In his intervention, the Group Executive Director in charge of investment banking activities at Cordros Capital Limited, Mr. Femi Ademola, said that he cannot say whether the rate hike will have a reasonable impact, despite the change. position of the MPC.

He said: “It is uncertain whether the rate hike will have a reasonable impact on inflation in Nigeria.” He recalled that several researchers have concluded that Nigerian inflation is a structural problem and not a monetary (or liquidity) problem and that it is mainly a cost push rather than a demand push.

Lack of adequate infrastructure is a big threat

Insisting that the CBN’s measures may come too late to bring inflation under control, Ademola said until we have adequate infrastructure or destroy what little we have; inflation could remain high.

He argued that exchange rate volatility is not due to excess liquidity but to a high import content in our domestic consumption. It is also linked to the insufficiency of national infrastructures to stimulate production.

He pointed out that the supposed excess liquidity seems to be mainly in the banking sector only, explaining that the real and productive sector of the economy suffers from a lack of liquidity to grow and produce more.

According to the executive of Cordros Capital, although the CBN has promised to ensure that the main priority sectors of the economy obtain financing at single digit rates, the increase in the cost of borrowing for other sectors will likely increase the cost of production and eventually lead to higher prices. finished products.

On the immediate impact of the CBN policy on the MPR, Ademola said there might not be an immediate effect on ordinary Nigerians, however noting that “if the CBN can deliver on its promise to finance the sectors key priorities, especially food production, food inflation, which has the greatest weight in the calculation of the CPI can be moderated to benefit ordinary Nigerians.

For his part, the founder and managing director of the Center for Promoting Private Enterprise, Dr.
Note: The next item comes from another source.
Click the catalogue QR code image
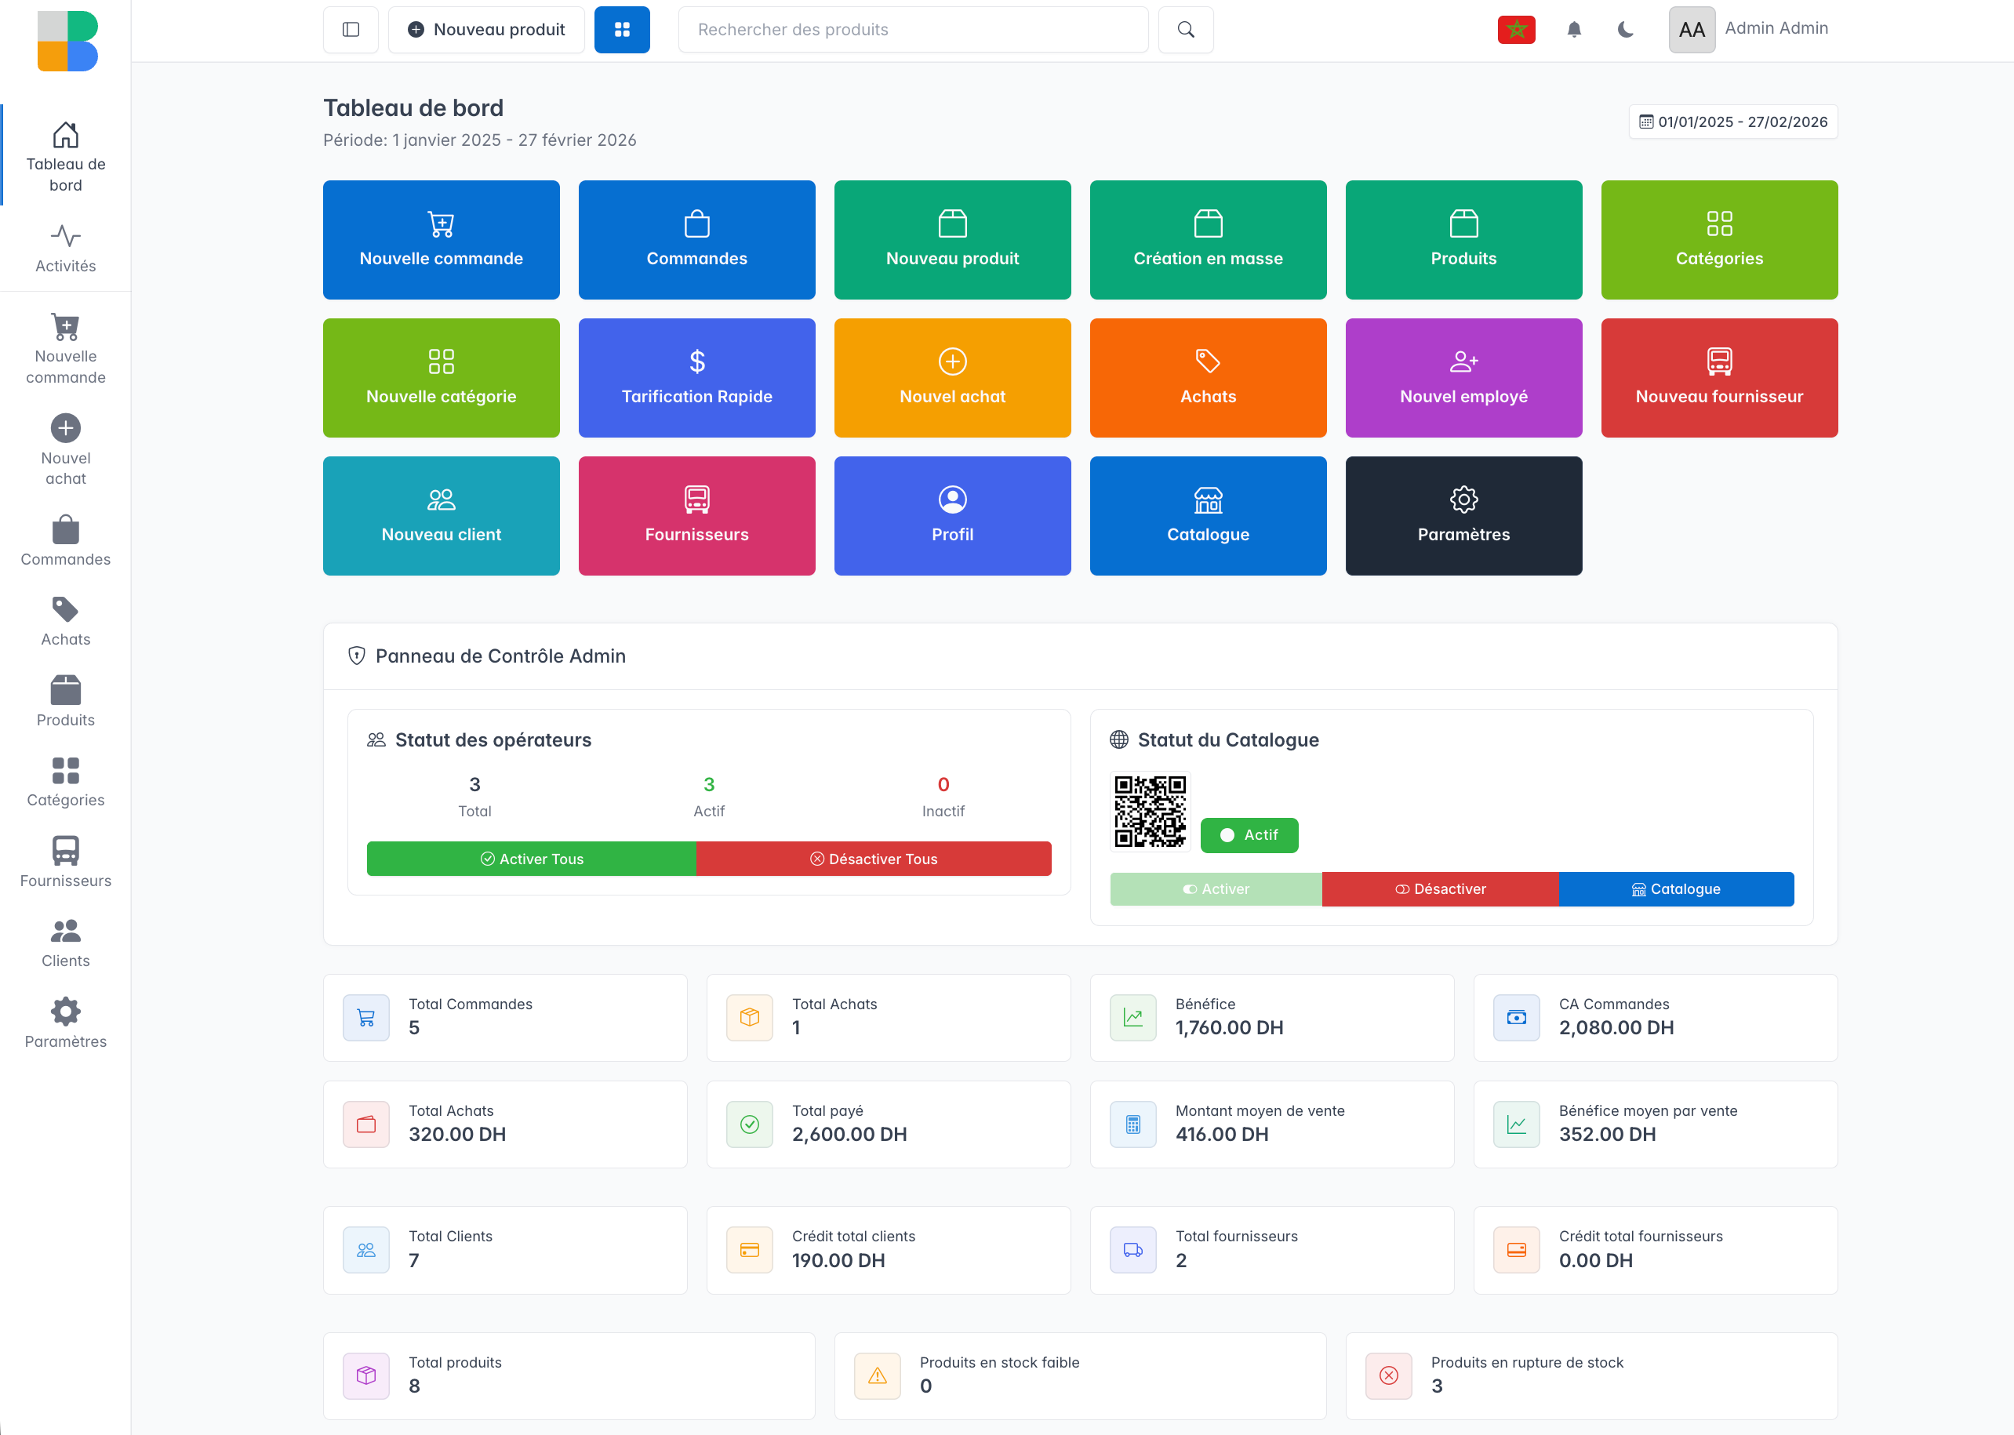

Muda Yusuf, said that given the many headwinds that had posed significant risks to the national economy, the rise in the MPR of 150 basis points to 13% by the MPC was no surprise. He listed those challenges to include soaring commodity prices and the impact on energy costs, a surge in domestic liquidity due to campaign-related expenses, and global supply chain disruptions.

However, he argued that whether the CBN’s decision last week would have a significant impact on inflation is another matter. He noted that already, “bank lending has been constrained by the high CRR [many operators in the sector claim that effective CRR is as high as 50% or more for many banks]the discretionary debts of the apex bank, the loan-to-deposit ratio of 65% [LDR] and a liquidity ratio of 30%. The lending situation in the economy is already very tight.
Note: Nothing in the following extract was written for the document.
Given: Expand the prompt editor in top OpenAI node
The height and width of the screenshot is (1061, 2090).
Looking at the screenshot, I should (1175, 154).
He explained that the transmission effects of monetary policy on the economy are still very weak, saying that in the Nigerian context, price levels are not sensitive to interest rates. Supply-side issues are much deeper drivers of inflation.

Speaking about expectations of the latest MPC decision, Yusuf said: “What the recent rate hike means for the economy is that the cost of credit for the few recipients of bank credit will increase, which will impact on their operating costs, product prices, and profit margins. Investors in fixed income instruments could also benefit from the rise. There would be negative effects on the equity market.

As Nigerians await the transmission of the new monetary policy rate in the economy, all eyes will be on the apex bank to see if it can seize the current momentum to revamp exchange rate policies to end distortions. current conditions and the resulting pressure. on the naira.